Hükümetler bu duruma bir çözüm bulması gerekirken, hükümet dışı dernek ve vakıflar yaraları sarmaya çalışmışlardır. Öylesine ki yılların kuruluşu ve güvendiğimiz Kızılay’ı bile geride bıraktıkları izlenimi vermeye çalışmışlardır.

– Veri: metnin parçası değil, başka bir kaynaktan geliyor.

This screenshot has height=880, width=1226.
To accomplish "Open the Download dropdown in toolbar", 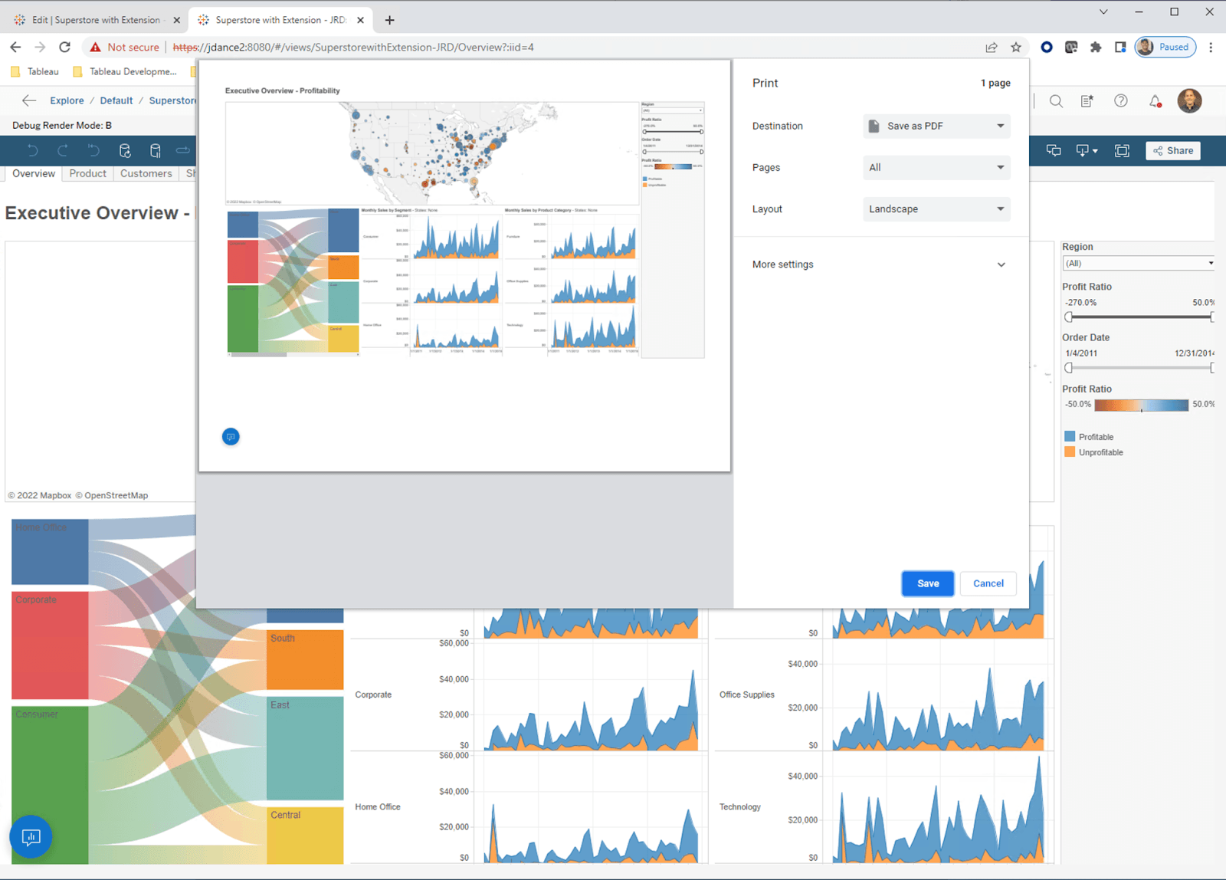I will [x=1087, y=151].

Bugün ülkemizde 13 milyona varan yoksul insan vardır. Türk-İş’in yaptığı bir çalışmaya göre 4 kişilik bir ailenin açlık sınırı 902 lira iken, yoksulluk sınırı 2939 lira civarındadır. Yani açlık sınırımız kişi başına 225 lira, yoksulluk sınırı 735 liradır. Çalışanlarımızın %40’ı asgari ücretle çalışmaktadır. 3 milyon insanımız işsiz ve 9 milyon yeşil kartlıdır. Diğer taraftan tarım ve gıda ürünleri ithalatımız 20 milyar dolara varmıştır.

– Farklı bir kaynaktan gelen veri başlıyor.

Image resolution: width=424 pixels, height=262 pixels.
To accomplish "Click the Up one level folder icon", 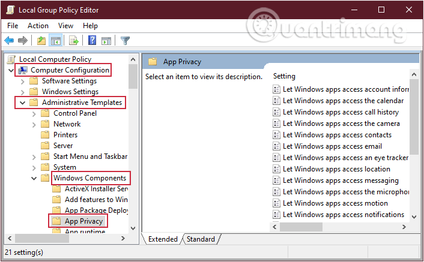I will pyautogui.click(x=41, y=41).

Belki ülkemizde toplu olarak Somali’deki gibi aç insan ve çocuk görüntüleri yoktur. Ancak ülke genelinde buna benzer birçok olay yaşanmakta ve çocuklar açlıktan ölmektedir. Açlıktan ölen bizim Somaliler diyebileceğimiz insanlarımızın sayıları da küçümsenmeyecek kadar çoktur. Bu konuda istatistiki bir veri ortaya koymanın güçlüğü nedeniyle birçok konuda olduğu gibi bu olaylar tek tük haber bazında basınımız sayesinde bizlere ulaşmaktadır.

http://gundem.milliyet.com.tr/kubra-bebek-resmen-acliktan-olmus/gundem/gundemdetay/25.04.2011/1382057/default.htm, http://www.hurriyetport.com/yasam/ayip-sana-turkiyem-emekli-fizik-ogretmeni-kemal-caymaz-aclik-ve-bakimsizliktan-oldu, http://haber.gazetevatan.com/Gazi_acliktan_oldu/269405/7/Haber

Ne yazık ki bizler bu olayları bir tarafa bırakıp Somali için büyük kampanyalar düzenledik, en üst düzeyde ve büyük bütçelerle onlara yardım ettik, onların dertlerini paylaştık. Tabii yıllardan beri yöneticilerinin hatalı politikaları sonucu bizim dost zannettiğimiz ülkeler tarafından sömürülen Afrika insanının karşı karşıya kaldığı kronik açlığının neden olduğu ölümlere karşı yardım edilmesi ve ilgi gösterilmesi insanı olarak doğrudur. Ancak kendi evimizdeki aç ve yoksul, gelir düzeyi düşük insanlarımızı ve işsizlikten kıvranan hatta intihar eden,  insanlarımızı görmemezlikten gelerek Somali’yi gündemde tutmak oldukça can acıtıcı ve üzücü tablodur. Kaldı ki Somali'de insanların günlük geçici çözümlere değil kalıcı tedbirlere ihtiyacı vardır. Onunda yöntemi örgütsel yapılarak yardım yapılması, kooperatifler aracılığı ile açlık ve yoksullukla mücadele programlarının uygulanmasıdır. Batının bugüne kadar yaptığı yardımların sonucu ortadadır. Açlık yoksulluk hala devam etmektedir.   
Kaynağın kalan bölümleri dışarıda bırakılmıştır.